|Raghavendra Kadekar at the water treatment plant in Kundapur in Karnataka. Picture by K.M. Rakesh
Kundapur, Dec. 14: Gowri has been through it all.
Even four years ago, she would be among thousands who would queue up before public water taps in her fishing village near this south Karnataka coastal town.
Fish was abundant, but drinking water was scarce in the village, nestled between the Arabian Sea and the backwaters.
“There was never a day without fights as people let out their frustrations at each other,” recalled the woman, now in her mid-seventies.
Water salinity meant the poor were dependent on the creaky public taps built in the early 1970s. Although those with resources dug wells, groundwater contamination threatened public health.
“We had to struggle for water ever since I remember,” said Gowri, recalling her days spent at the village tap in tropical heat and blinding monsoon rain.
Not any more.
Today, piped water is available to almost all the 5,000-odd homes of this small town, some 430km from Bangalore. Most of the 1,400 public taps are gone and with them the coloured plastic pots that stood waiting with their owners for the taps to run.

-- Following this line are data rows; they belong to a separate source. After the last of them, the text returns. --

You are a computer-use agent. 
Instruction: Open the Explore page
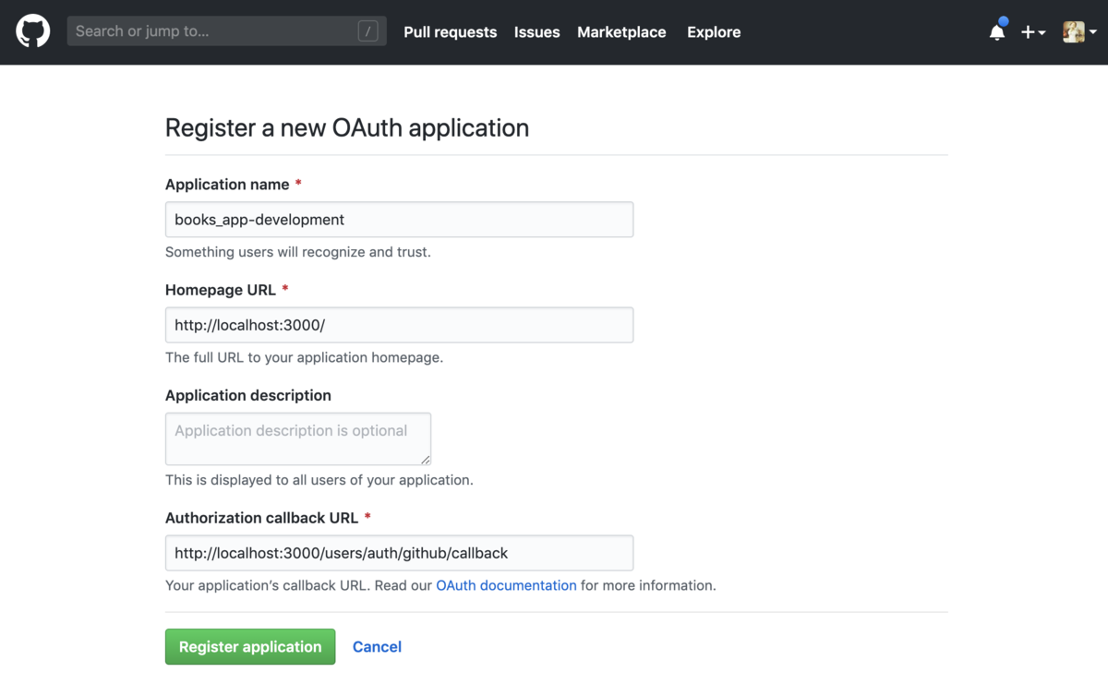point(714,32)

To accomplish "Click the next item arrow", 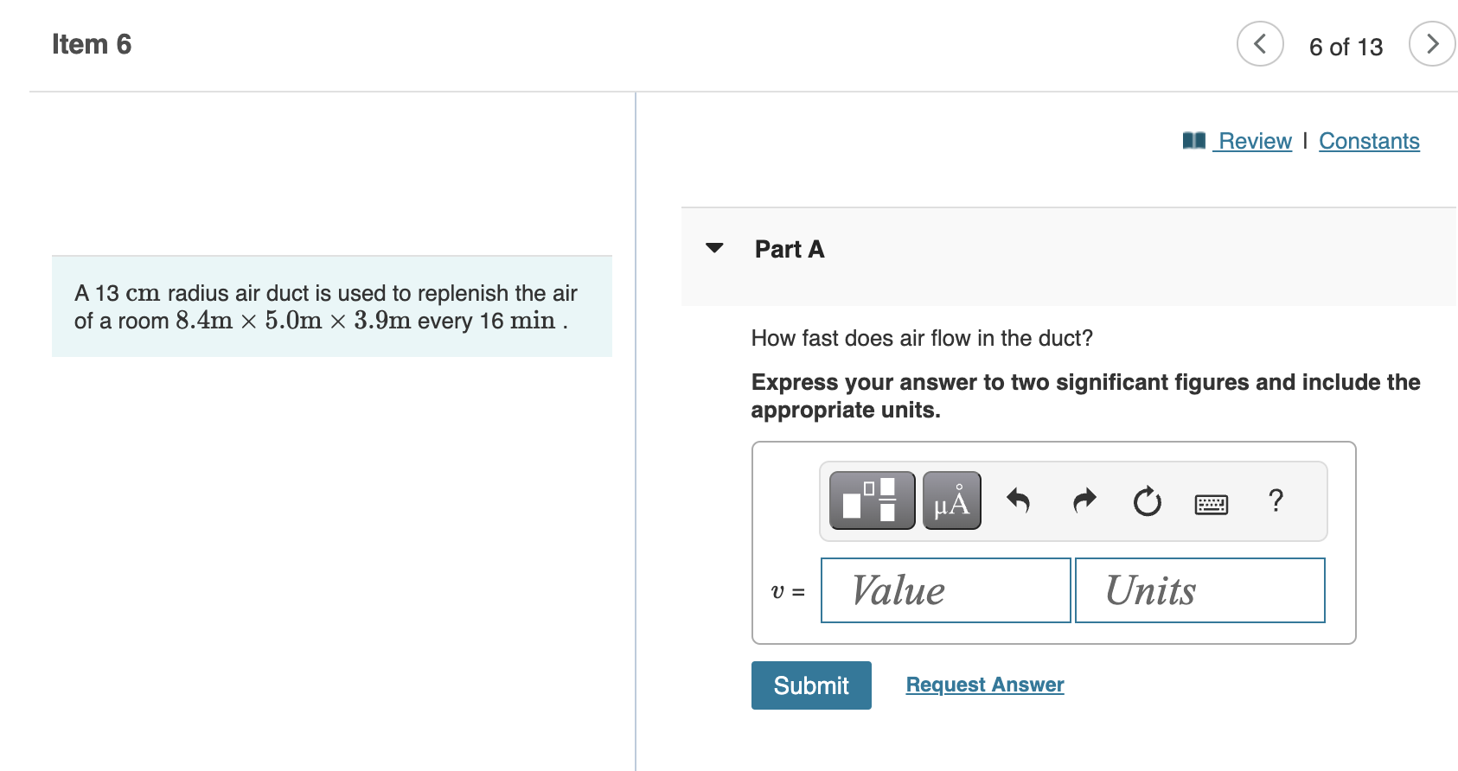I will pos(1432,44).
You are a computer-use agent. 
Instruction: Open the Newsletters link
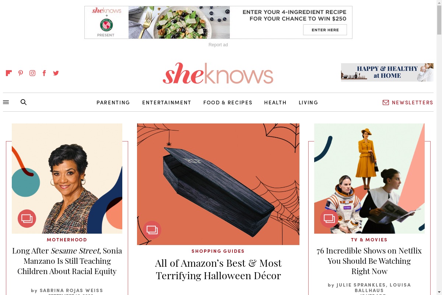tap(408, 102)
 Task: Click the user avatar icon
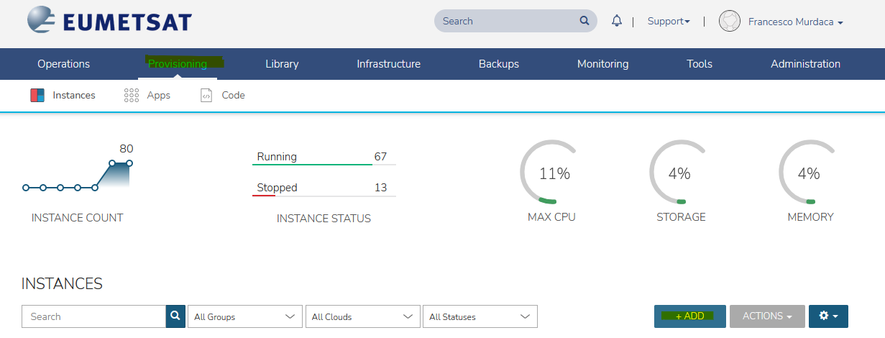pyautogui.click(x=729, y=22)
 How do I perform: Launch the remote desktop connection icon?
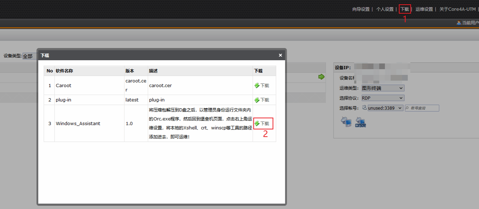[x=346, y=122]
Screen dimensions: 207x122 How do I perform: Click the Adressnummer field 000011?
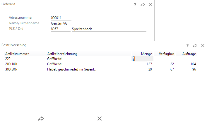(x=61, y=18)

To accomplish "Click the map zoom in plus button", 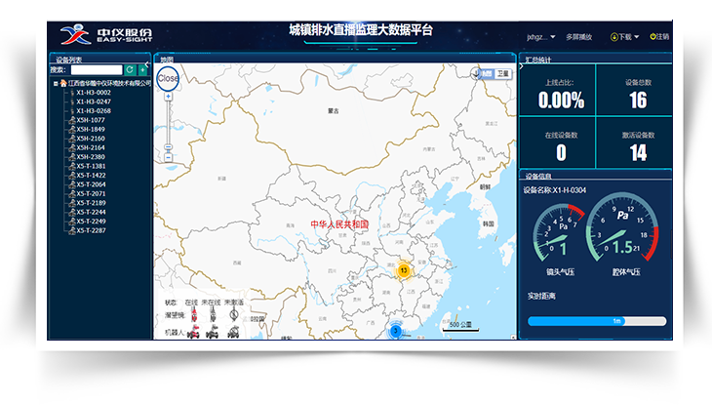I will pyautogui.click(x=168, y=98).
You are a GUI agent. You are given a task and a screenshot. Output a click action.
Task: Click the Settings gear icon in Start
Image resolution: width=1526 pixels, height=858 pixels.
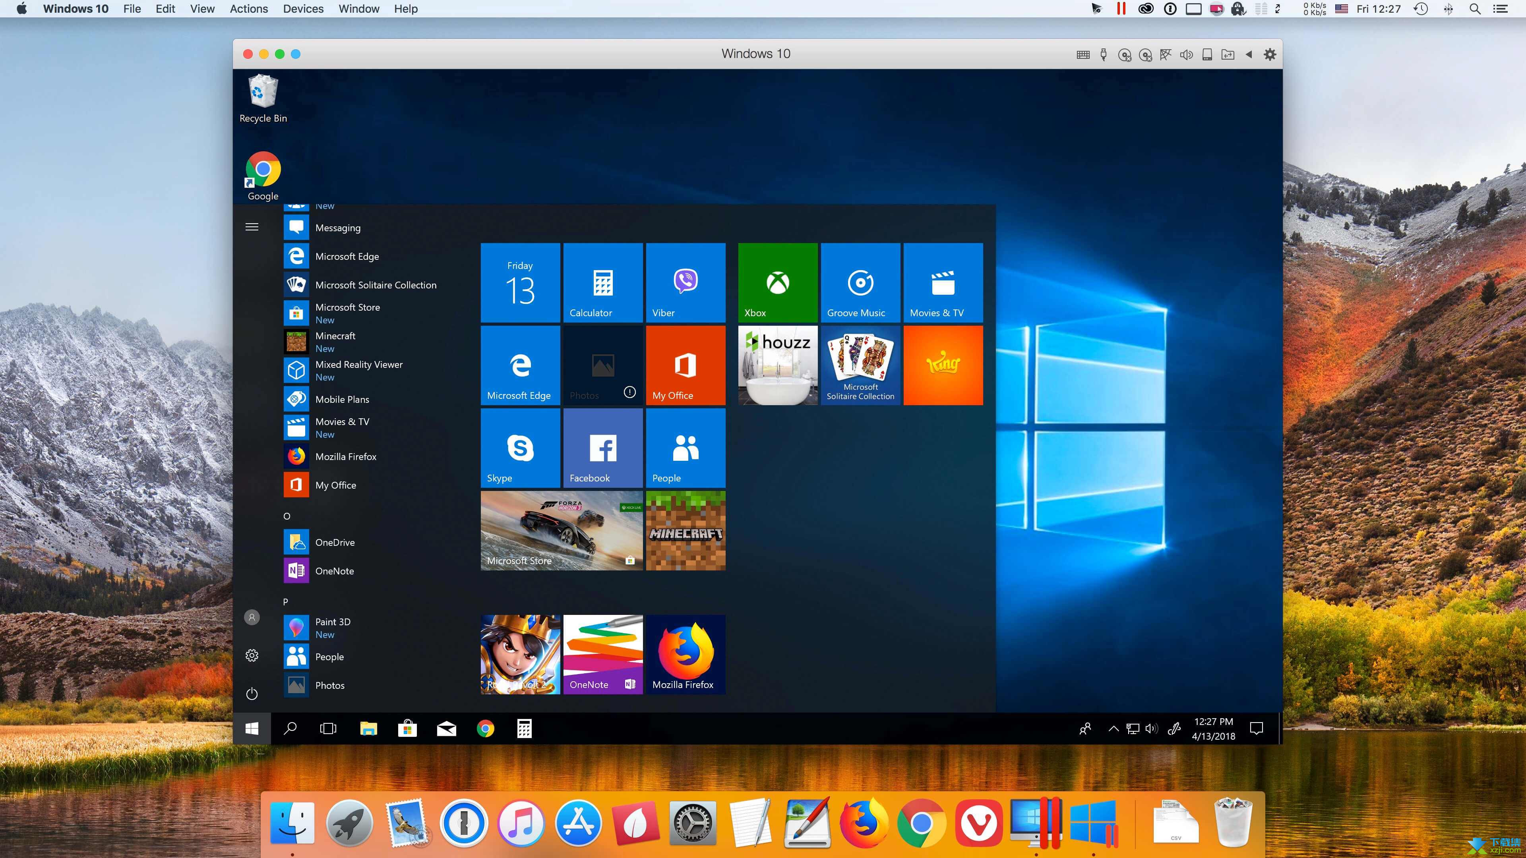[x=252, y=655]
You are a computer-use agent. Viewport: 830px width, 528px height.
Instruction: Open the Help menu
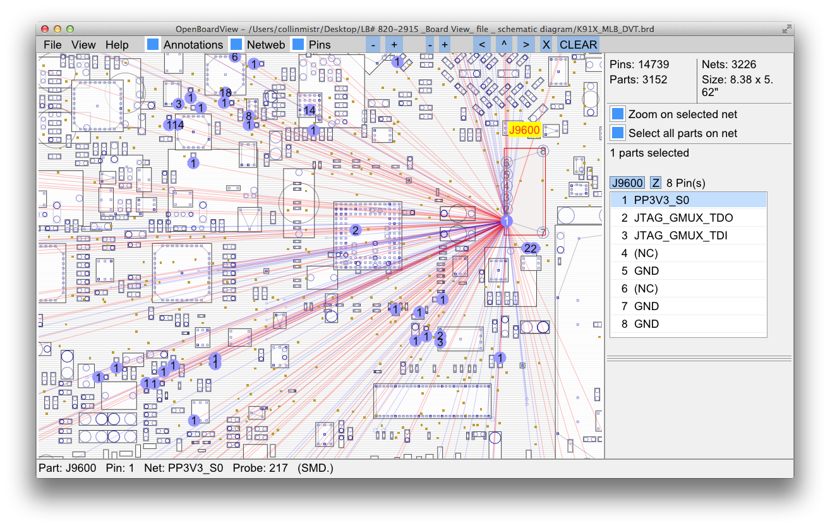point(117,45)
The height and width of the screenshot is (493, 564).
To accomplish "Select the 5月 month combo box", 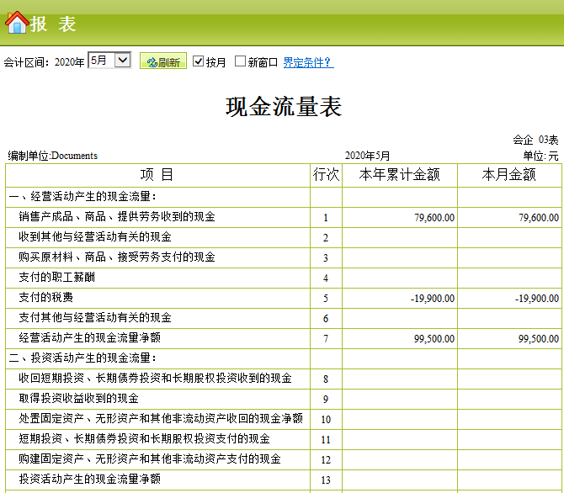I will 109,60.
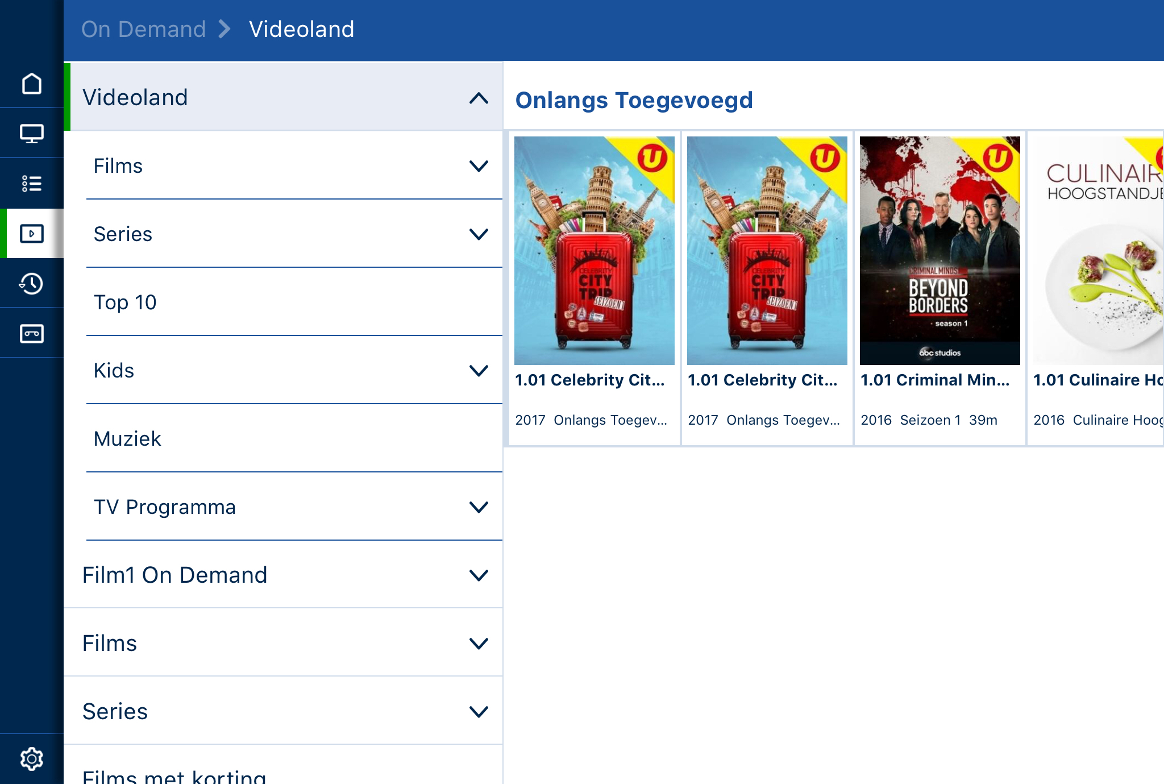Open the first Celebrity City Trip poster
Screen dimensions: 1164x784
[x=594, y=250]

One of the 10 south Karnataka towns that benefited from a $175 million Asian Development Bank loan to improve water and solid waste management in October 1999, Kundapur is inching towards 24-hour water supply.
While the project eased the lives of nearly a million people in the 10 towns — the others being Karwar, Ankola, Dandeli, Bhatkal, Sirsi, Mangalore, Puttur, Udupi and Ullal — it was Kundapur that benefited the most.
The ADB funds were managed by the Karnataka Development of Coastal Environmental Management Project and the local civic body. But if finance played a key role in the town’s transformation in just about six years, so did “unity”.
“Our elected civic body and the officials displayed unity and a sense of purpose in the larger interests of the people,” said K. Mohandas Shenoy, the president of the Kundapur Town Municipality.
“The BJP, Congress and CPM all worked together for the people and the result is a town with no water or waste problems.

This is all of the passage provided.